I am suffering from empty nest syndrome now that the Medicine and Horses class of 2007 has graduated.
Blinked and I missed it. This course seemed way too short. I will not again try to squish 24 hours of Medicine and Horses into 8.
That said, let me look back on what I learned in these 4 short classes. We teach that which we most need to learn and we attract those who need to learn from/teach us. We had a great group, and for the first time, mixed med students with a resident, a fellow, and a practicing physician. I really like how that worked out. I could look at each one and see myself in a different phase of my own development.
Now I am learning to stay out of the way more and let the experiential learning process be one of the person's own discovery. It's so tempting to think you know what's up with someone--including, or especially, your patients. It's so easy to get into a thinly-veiled directive of "fixing" people or trying to get them to see what you see in them. Fergeddabout it!

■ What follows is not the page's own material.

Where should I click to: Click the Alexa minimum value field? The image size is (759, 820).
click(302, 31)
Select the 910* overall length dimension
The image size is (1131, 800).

My gem from yesterday, and from the Oklahoma experience, was: all that pimping on rounds, all that Socratic methodology--it's all aimed at making the person wrong. One person pointed out that some attendings will pimp until they get the resident to come up with a wrong answer. Our way of using the Socratic method in M&H is to ask questions from a genuine place of curiosity about the person.
As usual, the horses brought out different things in different people. Amazing how differently they react! In our first exercise, "Informed Consent," students tried to get the horses to cross a crinkly, shiny, flapping space blanket--very scary for a horse! It's probably the horsey equivalent, in fear, of open heart surgery or a kidney transplant. Some students wanted to pet the horse into compliance, some took a more directive, get-over-it approach. There ensued an interesting discussion of where everyone was on the assertiveness scale. Not that one place on the scale is better than another--some patients will respond better to kindness than coercion. Some patients want the doctor to take charge. It's up to each physician to know w/here she is comfortable on that scale.
And don't tell risk management, but we -did- get the students up on horseback in a therapeutic riding model with sidewalkers. Extremely safe and instructive! That's the technique we use with TR patients--people with MS, autism spectrum, status post CVA, CFIDs.
I'm looking forward to Fall. We already have a couple of people waiting to take the class!